Im Visier von Feinden: Bereits sechs illegale Wolfstötungen wurden in Ostsachsen registriert. Foto: dpa/Armin Weigel
Im Visier von Feinden: Bereits sechs illegale Wolfstötungen wurden in Ostsachsen registriert. Foto: dpa/Armin Weigel © picture-alliance / dpa/dpaweb

Wer Krimis schaut, hat den Eindruck, eine Ermittlung bei einem Abschuss kann nicht allzu schwer sein. Man hat ein Geschoss oder Projektil oder zumindest Teile davon, vergleicht das mit Waffen in Datenbanken, und schon ist ein möglicher Täter gefunden. So einfach scheint es dann aber doch nicht zu sein – warum nicht?

Im Fernsehen müssen die Fälle nach circa 90 Minuten Sendezeit gelöst sein. Deshalb – und um potenzielle Täter nicht zu sehr in der tatsächlichen kriminalistischen Arbeit zu unterweisen – läuft alles recht problemlos. Im realen Leben dauert das alles etwas länger und funktioniert auch anders. Übrigens: Voraussetzung, ein Projektil überhaupt untersuchen zu können, ist dessen Vorhandensein. Bei Durchschüssen sind Projektile regelmäßig nicht aufzufinden.

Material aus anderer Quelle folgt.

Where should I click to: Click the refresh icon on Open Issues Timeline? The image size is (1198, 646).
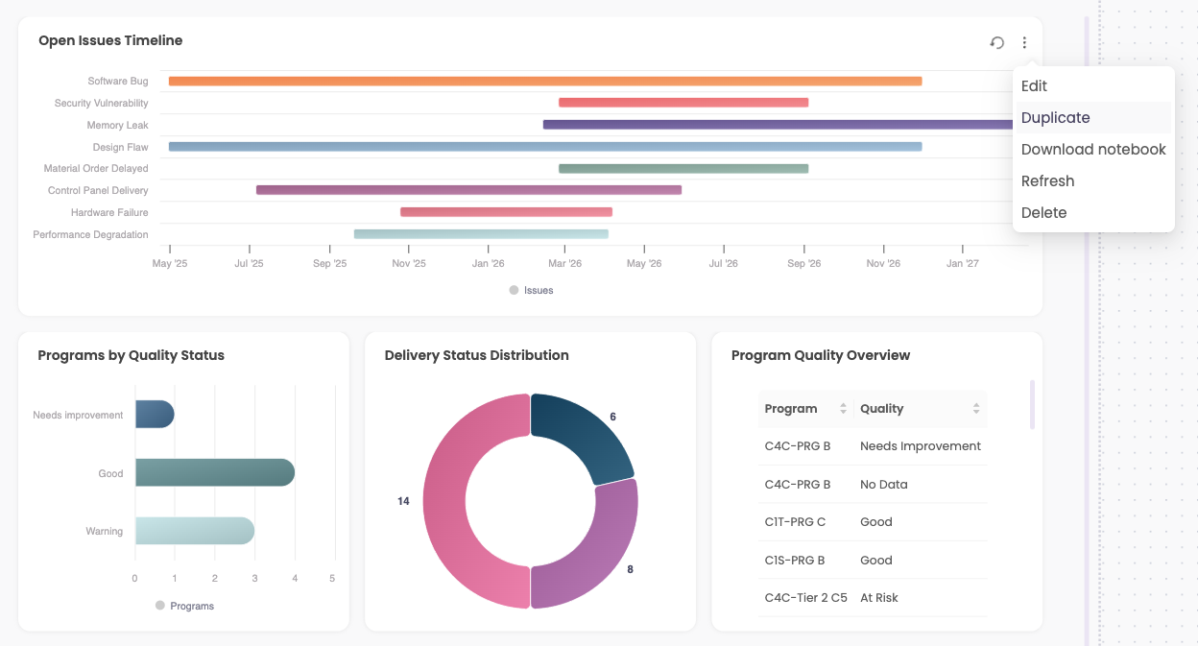pos(997,42)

Hat die Polizei im Fall der zuletzt geschossenen Wölfe Projektile gefunden?

Über Details möchten wir uns aus ermittlungstaktischen Gründen nicht äußern. Man muss grundsätzlich sagen, ob wir Projektile finden, hängt auch davon ab, ob wir den Tatort ermitteln können. Ein Wolf kann angeschossen werden und dann noch weiterlaufen. Dann ist der Fundort ein anderer als der Tatort.

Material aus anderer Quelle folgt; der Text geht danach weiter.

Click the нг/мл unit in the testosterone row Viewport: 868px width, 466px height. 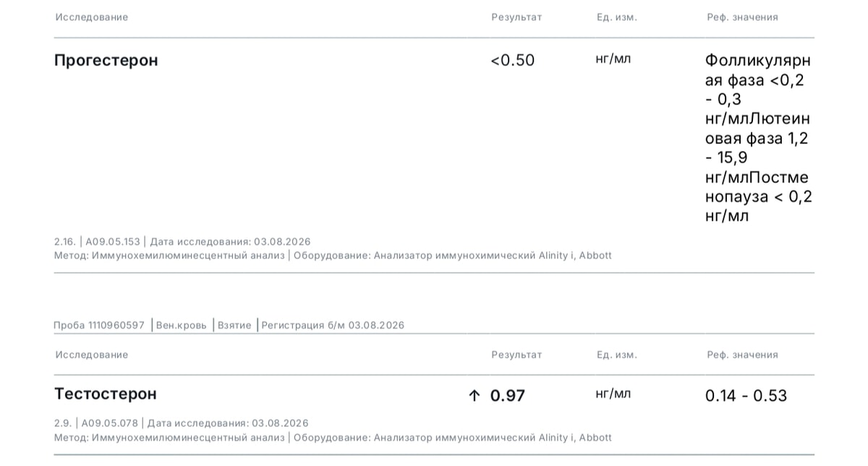[613, 394]

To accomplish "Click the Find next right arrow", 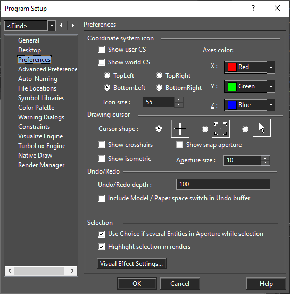I will pos(73,26).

Insgesamt gab es sechs illegale Wolfstötungen in Ostsachsen. Es geht um einen Wolfswelpen, der im Dezember 2013 im Raum Hermsdorf geschossen wurde, einen Wolf, der im März bei Weißkeißel tot aufgefunden wurde sowie um ein weibliches Tier, das im Juli an einer Kreisstraße nördlich von Bautzen gefunden worden ist. Bei keinem der Fälle konnte bislang ein Täter ermittelt werden. Wie stehen denn die Chancen?

Grundsätzlich gibt es immer eine Chance. Die Frage ist, welche Informationen bei den ersten Ermittlung – wir sprechen von der Phase des ersten Angriffs – zusammenkommen. Haben wir den Ort, an dem auf den Wolf geschossen wurde, oder nur den Fundort des verendeten Tieres? Ist nur der Fundort bekannt, dann fehlt das Projektil, falls es zu einem Durchschuss kam. Also sind dann Ermittlungen dazu nötig, wo der Ort des Abschusses lag. Wir ermitteln in allen Fällen mit hohem Aufwand.

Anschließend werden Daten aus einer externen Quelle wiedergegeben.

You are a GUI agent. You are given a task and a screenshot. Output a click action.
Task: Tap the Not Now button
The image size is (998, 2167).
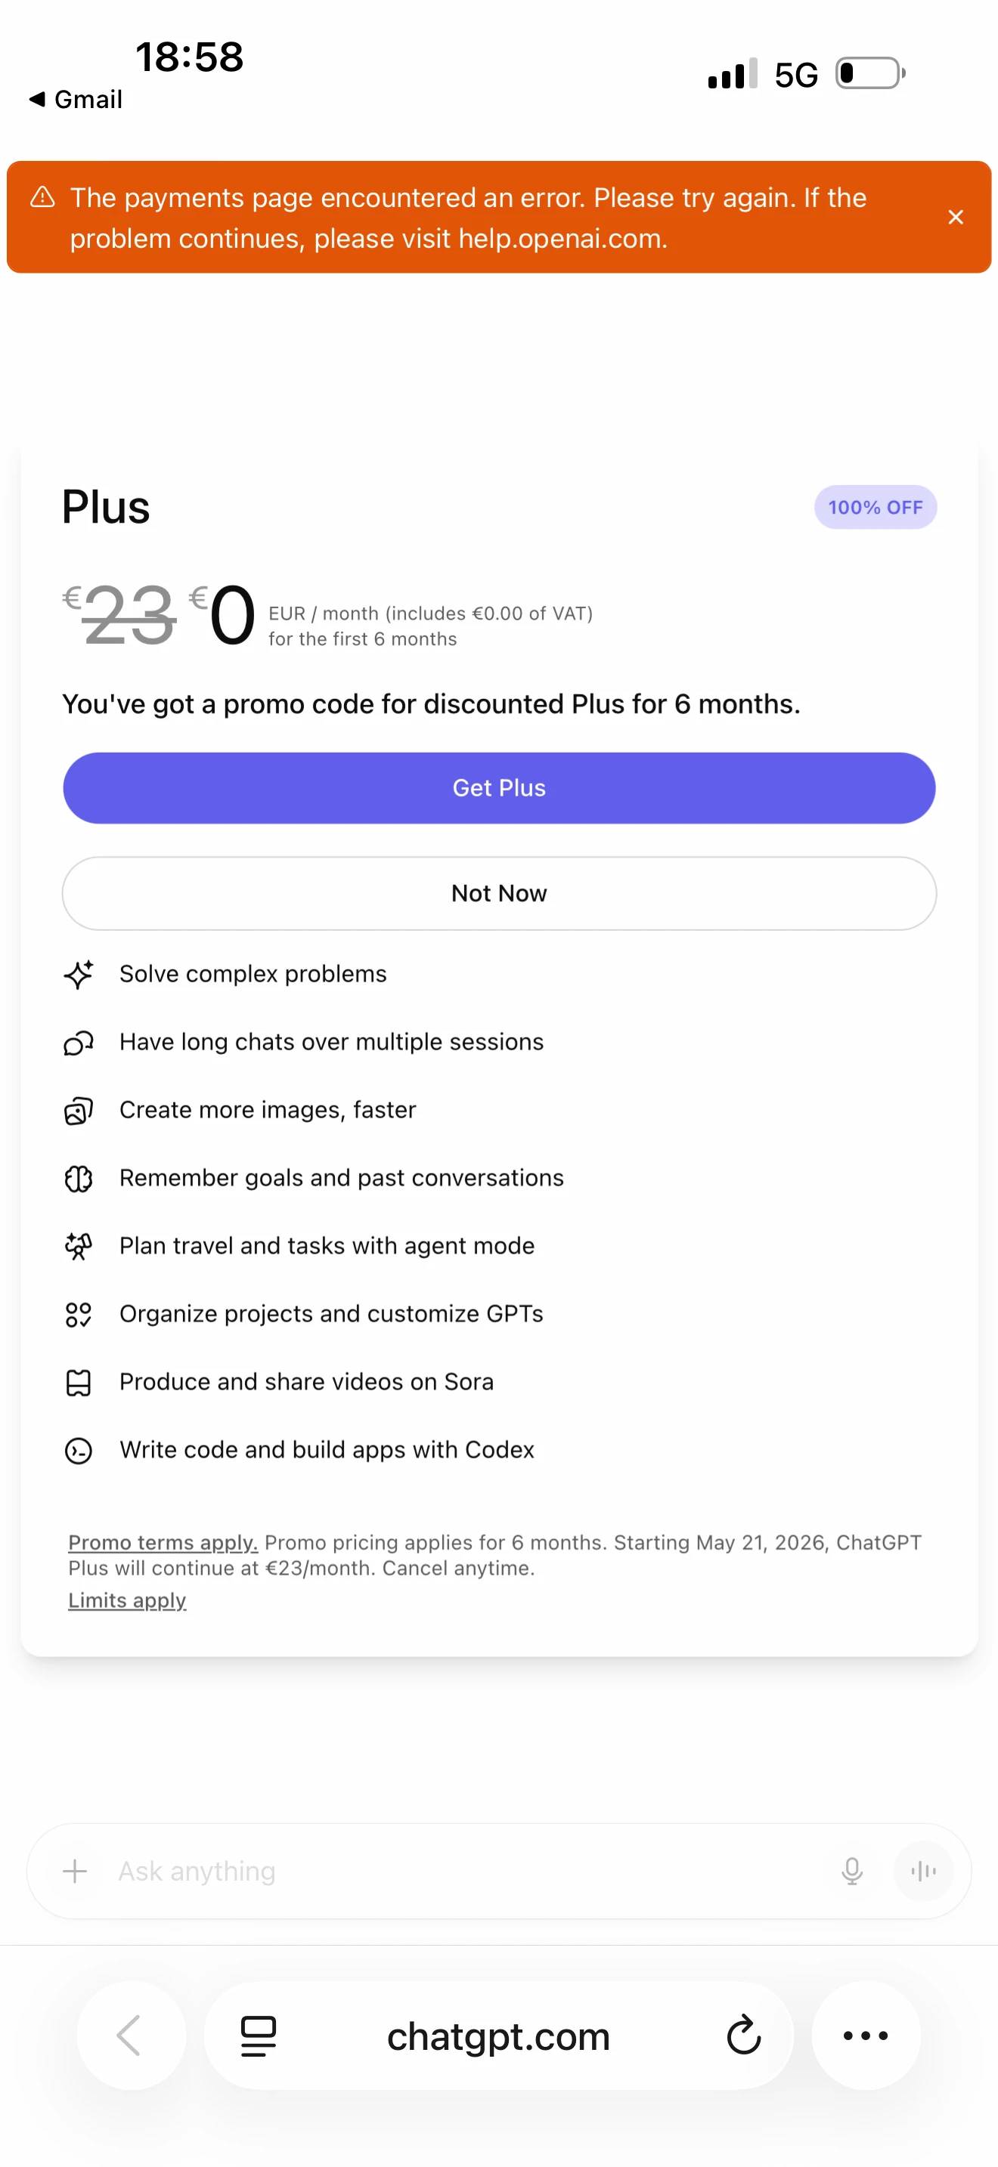499,893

Und die Gerüchteküche hilft nicht weiter – niemand meldet sich und sagt, ich habe da was gehört?

Natürlich sind wir immer dankbar für alle Informationen, die zur Klärung von Straftaten führen. Unsere Aufgabe besteht dann vor allem darin, die Hinweise aus der „Gerüchteküche“ auch mit Tatsachen zu untersetzen. Dabei sollte jeder, der etwas von Wolfstötungen weiß oder darüber erfahren hat, bedenken, dass das eine nicht hinnehmbare Art von Selbstjustiz ist. Niemand hat das Recht, nach Gutdünken zu entscheiden, ob ein wild lebendes Tier eine Daseinsberechtigung hat. Es hat der Natur noch nie gutgetan, wenn der Mensch in sie eingegriffen hat.

Was macht die Ermittlungen denn so schwierig?

In aller Regel dürfte es Zeugen zu den Abschüssen nicht geben. Zumindest waren bisher keine Zeugen diesbezüglich namhaft zu machen. Zudem wurden tote Tiere zum Teil noch vom Sterbeort weg verbracht oder bewegten sich angeschossen noch eine Zeit fort, weshalb die Ermittlungen eines Tatorts und eine Spurensicherung dort nicht selten unmöglich war.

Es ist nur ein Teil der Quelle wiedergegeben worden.